### WHAT YOU ARE ASKED TO DO
In the records below, the line with "Given: Open the Publication dropdown" and every line after it must be written out exactly; no pictures belong in the result.

(Stored data)
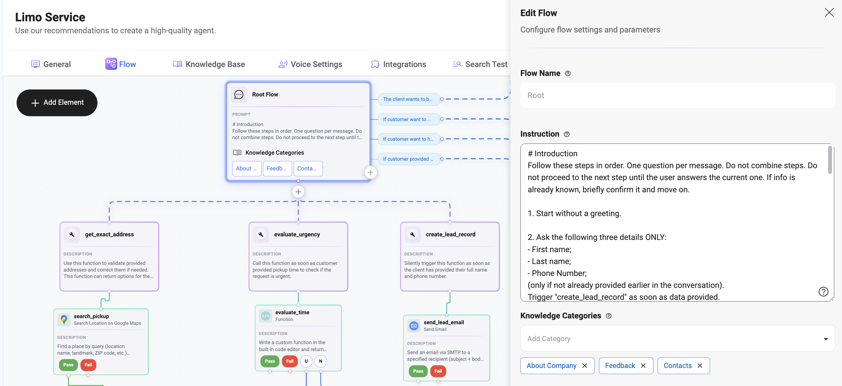Click the Google Maps pin icon on search_pickup
Viewport: 842px width, 386px height.
64,319
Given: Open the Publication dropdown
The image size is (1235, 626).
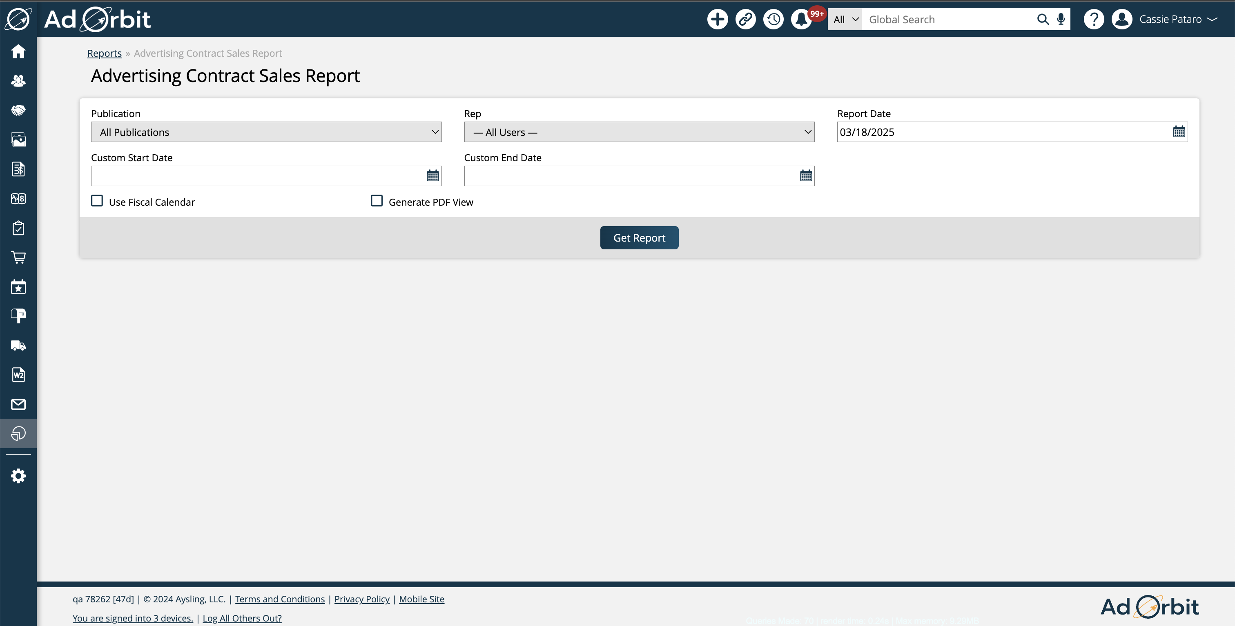Looking at the screenshot, I should pos(266,132).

### SOLVED PROBLEM
Given: Open the Publication dropdown
The image size is (1235, 626).
Looking at the screenshot, I should pos(266,132).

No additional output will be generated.